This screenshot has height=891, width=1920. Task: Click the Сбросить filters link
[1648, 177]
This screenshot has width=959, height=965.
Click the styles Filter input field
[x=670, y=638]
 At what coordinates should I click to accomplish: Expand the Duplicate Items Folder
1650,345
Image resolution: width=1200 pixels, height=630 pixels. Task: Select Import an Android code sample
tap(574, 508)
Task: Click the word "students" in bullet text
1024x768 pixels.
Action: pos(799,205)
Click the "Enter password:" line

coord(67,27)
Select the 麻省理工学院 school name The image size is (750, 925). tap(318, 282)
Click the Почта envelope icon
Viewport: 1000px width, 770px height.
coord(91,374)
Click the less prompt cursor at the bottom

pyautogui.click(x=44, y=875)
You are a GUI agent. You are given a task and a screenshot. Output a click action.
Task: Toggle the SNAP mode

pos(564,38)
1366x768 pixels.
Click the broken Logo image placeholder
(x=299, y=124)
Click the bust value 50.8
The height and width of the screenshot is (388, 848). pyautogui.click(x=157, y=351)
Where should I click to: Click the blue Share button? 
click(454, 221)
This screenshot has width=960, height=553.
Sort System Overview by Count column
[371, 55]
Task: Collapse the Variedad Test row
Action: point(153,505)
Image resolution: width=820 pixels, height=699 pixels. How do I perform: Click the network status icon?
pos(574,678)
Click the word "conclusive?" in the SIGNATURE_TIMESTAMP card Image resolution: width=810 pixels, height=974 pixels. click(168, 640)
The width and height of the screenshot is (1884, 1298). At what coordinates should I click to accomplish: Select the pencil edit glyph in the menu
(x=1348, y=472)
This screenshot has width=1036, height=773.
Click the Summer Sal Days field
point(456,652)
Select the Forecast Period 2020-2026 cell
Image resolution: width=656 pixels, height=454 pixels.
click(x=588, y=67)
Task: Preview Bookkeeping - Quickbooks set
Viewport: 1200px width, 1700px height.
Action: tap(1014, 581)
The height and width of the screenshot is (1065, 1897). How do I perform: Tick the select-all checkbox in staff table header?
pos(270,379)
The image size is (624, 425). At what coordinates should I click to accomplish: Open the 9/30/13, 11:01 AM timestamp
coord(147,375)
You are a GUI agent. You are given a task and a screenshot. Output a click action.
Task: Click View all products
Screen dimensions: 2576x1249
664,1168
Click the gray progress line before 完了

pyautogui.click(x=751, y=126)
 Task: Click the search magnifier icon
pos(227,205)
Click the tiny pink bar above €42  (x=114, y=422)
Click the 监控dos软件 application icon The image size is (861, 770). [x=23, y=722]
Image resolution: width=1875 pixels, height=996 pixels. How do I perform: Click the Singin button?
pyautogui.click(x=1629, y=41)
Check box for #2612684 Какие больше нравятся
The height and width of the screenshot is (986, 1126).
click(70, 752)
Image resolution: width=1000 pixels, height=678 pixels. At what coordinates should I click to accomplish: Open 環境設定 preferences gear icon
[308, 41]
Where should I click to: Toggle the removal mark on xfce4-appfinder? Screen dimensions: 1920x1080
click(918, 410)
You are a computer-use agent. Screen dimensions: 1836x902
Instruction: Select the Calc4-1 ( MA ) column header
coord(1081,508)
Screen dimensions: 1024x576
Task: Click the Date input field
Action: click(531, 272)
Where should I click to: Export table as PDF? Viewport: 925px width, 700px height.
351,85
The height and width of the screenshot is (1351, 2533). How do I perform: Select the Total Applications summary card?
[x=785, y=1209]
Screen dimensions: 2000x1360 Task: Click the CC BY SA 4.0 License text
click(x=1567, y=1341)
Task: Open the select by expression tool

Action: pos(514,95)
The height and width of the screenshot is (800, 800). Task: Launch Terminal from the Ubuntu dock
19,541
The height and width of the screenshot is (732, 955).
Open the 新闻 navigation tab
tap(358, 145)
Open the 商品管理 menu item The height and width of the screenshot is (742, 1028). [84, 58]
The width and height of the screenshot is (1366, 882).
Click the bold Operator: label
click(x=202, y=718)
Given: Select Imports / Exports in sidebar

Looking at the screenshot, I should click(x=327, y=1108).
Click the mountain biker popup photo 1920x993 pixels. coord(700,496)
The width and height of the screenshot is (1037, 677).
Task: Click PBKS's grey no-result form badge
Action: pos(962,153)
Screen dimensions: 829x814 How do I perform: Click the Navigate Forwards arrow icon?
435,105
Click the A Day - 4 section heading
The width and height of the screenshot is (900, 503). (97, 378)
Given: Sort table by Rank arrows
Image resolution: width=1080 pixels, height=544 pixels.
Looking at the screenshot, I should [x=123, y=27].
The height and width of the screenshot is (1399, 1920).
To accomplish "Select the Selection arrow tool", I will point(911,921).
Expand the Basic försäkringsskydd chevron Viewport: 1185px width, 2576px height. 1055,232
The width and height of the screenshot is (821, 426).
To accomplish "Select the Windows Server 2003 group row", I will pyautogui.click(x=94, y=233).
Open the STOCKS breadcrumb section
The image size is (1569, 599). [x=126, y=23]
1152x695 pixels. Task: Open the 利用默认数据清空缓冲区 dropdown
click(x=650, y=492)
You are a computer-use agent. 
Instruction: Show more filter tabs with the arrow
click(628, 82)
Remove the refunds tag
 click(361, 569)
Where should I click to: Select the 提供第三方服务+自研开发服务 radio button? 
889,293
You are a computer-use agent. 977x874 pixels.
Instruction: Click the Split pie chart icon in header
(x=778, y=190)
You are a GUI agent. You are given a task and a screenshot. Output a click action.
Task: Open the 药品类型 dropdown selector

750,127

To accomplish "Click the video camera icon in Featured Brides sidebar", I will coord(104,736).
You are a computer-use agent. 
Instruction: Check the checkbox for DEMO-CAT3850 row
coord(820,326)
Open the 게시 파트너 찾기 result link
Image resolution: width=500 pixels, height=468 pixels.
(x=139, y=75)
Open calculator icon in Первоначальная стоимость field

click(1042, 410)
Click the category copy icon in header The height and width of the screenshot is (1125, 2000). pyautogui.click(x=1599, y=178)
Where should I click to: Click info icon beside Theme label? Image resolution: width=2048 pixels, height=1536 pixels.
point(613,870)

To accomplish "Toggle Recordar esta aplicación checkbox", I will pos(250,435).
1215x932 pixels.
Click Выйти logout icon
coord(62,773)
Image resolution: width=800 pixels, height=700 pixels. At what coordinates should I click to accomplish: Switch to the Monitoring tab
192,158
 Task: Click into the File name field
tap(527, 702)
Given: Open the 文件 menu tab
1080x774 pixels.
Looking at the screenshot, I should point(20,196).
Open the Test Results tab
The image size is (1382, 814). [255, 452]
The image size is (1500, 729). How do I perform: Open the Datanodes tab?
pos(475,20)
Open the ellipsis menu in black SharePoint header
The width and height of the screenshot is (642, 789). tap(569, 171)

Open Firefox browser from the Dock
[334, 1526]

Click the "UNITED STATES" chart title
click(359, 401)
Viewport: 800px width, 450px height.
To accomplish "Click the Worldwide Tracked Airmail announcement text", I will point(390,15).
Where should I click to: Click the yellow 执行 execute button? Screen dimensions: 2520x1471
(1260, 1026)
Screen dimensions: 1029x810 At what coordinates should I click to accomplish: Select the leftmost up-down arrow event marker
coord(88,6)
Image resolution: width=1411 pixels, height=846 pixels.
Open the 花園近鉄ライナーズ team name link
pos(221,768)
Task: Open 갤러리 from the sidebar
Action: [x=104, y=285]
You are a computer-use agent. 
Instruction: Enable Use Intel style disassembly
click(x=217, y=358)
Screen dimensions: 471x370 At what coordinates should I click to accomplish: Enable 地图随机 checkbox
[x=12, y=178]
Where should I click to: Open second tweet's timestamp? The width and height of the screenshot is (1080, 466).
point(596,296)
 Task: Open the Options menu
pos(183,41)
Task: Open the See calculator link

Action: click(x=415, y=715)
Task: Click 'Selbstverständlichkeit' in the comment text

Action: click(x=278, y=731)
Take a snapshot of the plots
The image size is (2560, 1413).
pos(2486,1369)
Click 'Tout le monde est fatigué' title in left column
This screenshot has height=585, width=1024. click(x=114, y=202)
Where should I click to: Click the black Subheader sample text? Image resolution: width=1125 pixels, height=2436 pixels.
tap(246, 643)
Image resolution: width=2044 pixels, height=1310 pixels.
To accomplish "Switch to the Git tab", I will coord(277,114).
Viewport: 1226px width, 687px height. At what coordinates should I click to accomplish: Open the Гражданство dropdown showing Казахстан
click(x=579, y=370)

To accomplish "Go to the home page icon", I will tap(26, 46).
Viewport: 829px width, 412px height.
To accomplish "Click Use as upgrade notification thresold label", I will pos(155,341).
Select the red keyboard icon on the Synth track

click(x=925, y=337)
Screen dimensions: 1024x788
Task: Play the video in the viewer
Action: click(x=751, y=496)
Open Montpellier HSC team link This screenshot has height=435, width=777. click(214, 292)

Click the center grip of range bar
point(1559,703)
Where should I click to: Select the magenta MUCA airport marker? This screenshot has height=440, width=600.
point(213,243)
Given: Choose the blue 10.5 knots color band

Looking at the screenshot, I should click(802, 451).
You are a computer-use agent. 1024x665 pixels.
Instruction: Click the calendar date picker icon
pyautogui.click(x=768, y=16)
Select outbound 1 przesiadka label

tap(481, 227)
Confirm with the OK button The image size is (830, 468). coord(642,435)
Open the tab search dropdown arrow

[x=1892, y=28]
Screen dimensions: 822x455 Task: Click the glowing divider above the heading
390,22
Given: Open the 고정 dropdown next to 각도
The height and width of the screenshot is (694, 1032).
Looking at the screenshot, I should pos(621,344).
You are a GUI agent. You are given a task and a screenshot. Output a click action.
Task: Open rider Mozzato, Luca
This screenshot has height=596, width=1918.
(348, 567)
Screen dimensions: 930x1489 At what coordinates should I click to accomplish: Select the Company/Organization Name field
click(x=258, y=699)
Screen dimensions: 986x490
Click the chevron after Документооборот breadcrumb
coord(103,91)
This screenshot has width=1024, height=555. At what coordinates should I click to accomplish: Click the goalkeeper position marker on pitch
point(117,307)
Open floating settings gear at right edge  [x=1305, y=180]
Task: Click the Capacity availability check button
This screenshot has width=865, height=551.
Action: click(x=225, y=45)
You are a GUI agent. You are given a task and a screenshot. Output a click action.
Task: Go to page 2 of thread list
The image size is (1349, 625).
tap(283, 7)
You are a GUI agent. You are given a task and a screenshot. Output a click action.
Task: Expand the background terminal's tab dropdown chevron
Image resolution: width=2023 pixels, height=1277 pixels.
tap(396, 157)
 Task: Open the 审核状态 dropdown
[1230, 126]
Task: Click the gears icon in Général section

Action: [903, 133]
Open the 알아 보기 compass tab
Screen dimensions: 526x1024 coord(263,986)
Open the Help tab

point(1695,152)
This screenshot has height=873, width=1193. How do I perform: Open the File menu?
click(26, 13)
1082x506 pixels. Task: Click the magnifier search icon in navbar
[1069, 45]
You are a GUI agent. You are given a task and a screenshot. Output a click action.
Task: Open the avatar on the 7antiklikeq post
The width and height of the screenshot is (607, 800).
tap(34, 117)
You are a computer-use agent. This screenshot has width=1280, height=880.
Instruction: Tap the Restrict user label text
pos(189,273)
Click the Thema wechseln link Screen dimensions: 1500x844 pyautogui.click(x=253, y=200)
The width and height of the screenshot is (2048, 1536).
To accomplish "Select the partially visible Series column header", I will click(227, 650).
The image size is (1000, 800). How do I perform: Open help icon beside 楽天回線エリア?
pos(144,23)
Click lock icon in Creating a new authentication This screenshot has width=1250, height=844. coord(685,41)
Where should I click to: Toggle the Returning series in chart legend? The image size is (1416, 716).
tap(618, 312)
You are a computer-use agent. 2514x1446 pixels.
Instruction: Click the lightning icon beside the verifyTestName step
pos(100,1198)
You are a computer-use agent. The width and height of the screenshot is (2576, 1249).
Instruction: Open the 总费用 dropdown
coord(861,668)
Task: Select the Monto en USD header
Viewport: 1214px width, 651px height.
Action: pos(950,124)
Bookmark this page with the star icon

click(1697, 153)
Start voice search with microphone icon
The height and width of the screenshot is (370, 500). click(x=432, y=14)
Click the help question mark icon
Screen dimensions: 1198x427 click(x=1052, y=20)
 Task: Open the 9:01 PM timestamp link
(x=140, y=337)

WHAT THE EXERCISE ASKS — Rewrite the rows running from the line that contains "Click the A Day - 4 section heading" through the line that contains "I will point(911,921).", replacing "Rank" with "Score" and leaving everything else unchanged.

FINAL ANSWER —
Click the A Day - 4 section heading
The width and height of the screenshot is (900, 503). (97, 378)
Given: Sort table by Score arrows
Image resolution: width=1080 pixels, height=544 pixels.
Looking at the screenshot, I should [x=123, y=27].
The height and width of the screenshot is (1399, 1920).
To accomplish "Select the Selection arrow tool", I will point(911,921).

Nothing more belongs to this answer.